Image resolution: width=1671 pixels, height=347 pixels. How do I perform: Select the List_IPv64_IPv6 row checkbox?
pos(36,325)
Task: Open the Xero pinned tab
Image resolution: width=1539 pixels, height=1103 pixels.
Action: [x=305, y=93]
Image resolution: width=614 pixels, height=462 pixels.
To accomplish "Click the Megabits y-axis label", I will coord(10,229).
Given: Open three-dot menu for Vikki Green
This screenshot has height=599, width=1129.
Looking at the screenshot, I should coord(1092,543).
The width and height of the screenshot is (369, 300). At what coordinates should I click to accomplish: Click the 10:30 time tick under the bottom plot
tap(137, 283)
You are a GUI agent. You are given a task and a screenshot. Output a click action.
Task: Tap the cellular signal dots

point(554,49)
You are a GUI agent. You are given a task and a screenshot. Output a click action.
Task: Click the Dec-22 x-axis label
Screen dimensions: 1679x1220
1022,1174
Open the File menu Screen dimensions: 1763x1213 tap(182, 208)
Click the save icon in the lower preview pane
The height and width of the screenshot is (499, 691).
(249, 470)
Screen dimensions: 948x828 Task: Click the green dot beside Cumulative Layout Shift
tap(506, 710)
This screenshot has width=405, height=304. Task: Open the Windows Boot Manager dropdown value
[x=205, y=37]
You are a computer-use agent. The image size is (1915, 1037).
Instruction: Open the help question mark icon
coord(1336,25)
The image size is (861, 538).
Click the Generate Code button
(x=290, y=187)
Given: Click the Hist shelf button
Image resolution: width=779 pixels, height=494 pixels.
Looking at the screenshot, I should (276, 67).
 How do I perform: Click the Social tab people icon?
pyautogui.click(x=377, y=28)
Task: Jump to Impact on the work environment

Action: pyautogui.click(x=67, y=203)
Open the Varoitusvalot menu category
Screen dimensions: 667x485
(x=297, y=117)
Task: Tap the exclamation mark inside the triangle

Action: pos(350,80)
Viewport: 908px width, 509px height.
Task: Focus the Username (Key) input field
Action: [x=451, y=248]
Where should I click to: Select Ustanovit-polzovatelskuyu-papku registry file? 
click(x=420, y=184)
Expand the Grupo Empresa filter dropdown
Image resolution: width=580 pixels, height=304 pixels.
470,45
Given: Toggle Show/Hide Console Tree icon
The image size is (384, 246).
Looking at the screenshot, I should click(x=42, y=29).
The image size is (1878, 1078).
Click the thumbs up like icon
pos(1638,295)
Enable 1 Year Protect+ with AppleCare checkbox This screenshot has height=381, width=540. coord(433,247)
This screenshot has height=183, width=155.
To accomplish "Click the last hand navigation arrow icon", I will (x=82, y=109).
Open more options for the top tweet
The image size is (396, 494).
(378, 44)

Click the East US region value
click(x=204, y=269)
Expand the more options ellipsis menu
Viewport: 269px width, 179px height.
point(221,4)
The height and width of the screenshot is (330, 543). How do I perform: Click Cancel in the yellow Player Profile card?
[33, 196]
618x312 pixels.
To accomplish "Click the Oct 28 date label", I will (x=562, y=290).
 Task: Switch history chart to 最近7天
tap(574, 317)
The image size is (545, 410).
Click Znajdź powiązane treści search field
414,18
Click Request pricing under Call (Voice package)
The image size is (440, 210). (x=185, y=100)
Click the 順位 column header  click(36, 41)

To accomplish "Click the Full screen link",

→ **Problem details**:
Rewrite the listing above, replacing every "icon" with "symbol" and changing nothing else.

→ **Expected answer**:
Image resolution: width=1671 pixels, height=347 pixels. How do I perform: Select the List_IPv64_IPv6 row checkbox?
pos(36,325)
Task: Open the Xero pinned tab
Image resolution: width=1539 pixels, height=1103 pixels.
Action: [x=305, y=93]
Image resolution: width=614 pixels, height=462 pixels.
To accomplish "Click the Megabits y-axis label", I will coord(10,229).
Given: Open three-dot menu for Vikki Green
This screenshot has height=599, width=1129.
Looking at the screenshot, I should coord(1092,543).
The width and height of the screenshot is (369, 300). At what coordinates should I click to accomplish: Click the 10:30 time tick under the bottom plot
tap(137, 283)
You are a GUI agent. You are given a task and a screenshot. Output a click action.
Task: Tap the cellular signal dots

point(554,49)
You are a GUI agent. You are given a task and a screenshot. Output a click action.
Task: Click the Dec-22 x-axis label
Screen dimensions: 1679x1220
1022,1174
Open the File menu Screen dimensions: 1763x1213 tap(182, 208)
Click the save symbol in the lower preview pane
The height and width of the screenshot is (499, 691).
(249, 470)
Screen dimensions: 948x828 Task: Click the green dot beside Cumulative Layout Shift
tap(506, 710)
This screenshot has width=405, height=304. Task: Open the Windows Boot Manager dropdown value
[x=205, y=37]
You are a computer-use agent. The image size is (1915, 1037).
Instruction: Open the help question mark symbol
coord(1336,25)
The image size is (861, 538).
Click the Generate Code button
(x=290, y=187)
Given: Click the Hist shelf button
Image resolution: width=779 pixels, height=494 pixels.
Looking at the screenshot, I should (276, 67).
 How do I perform: Click the Social tab people symbol?
pyautogui.click(x=377, y=28)
Task: Jump to Impact on the work environment

Action: pyautogui.click(x=67, y=203)
Open the Varoitusvalot menu category
Screen dimensions: 667x485
(x=297, y=117)
Task: Tap the exclamation mark inside the triangle

Action: pos(350,80)
Viewport: 908px width, 509px height.
Task: Focus the Username (Key) input field
Action: [x=451, y=248]
Where should I click to: Select Ustanovit-polzovatelskuyu-papku registry file? 
click(x=420, y=184)
Expand the Grupo Empresa filter dropdown
Image resolution: width=580 pixels, height=304 pixels.
470,45
Given: Toggle Show/Hide Console Tree symbol
The image size is (384, 246).
Looking at the screenshot, I should click(x=42, y=29).
The image size is (1878, 1078).
Click the thumbs up like symbol
pos(1638,295)
Enable 1 Year Protect+ with AppleCare checkbox This screenshot has height=381, width=540. coord(433,247)
This screenshot has height=183, width=155.
To accomplish "Click the last hand navigation arrow symbol", I will (x=82, y=109).
Open more options for the top tweet
The image size is (396, 494).
(378, 44)

Click the East US region value
click(x=204, y=269)
Expand the more options ellipsis menu
Viewport: 269px width, 179px height.
point(221,4)
The height and width of the screenshot is (330, 543). How do I perform: Click Cancel in the yellow Player Profile card?
[33, 196]
618x312 pixels.
To accomplish "Click the Oct 28 date label", I will (x=562, y=290).
 Task: Switch history chart to 最近7天
tap(574, 317)
The image size is (545, 410).
Click Znajdź powiązane treści search field
414,18
Click Request pricing under Call (Voice package)
The image size is (440, 210). (x=185, y=100)
Click the 順位 column header  click(36, 41)

To accomplish "Click the Full screen link",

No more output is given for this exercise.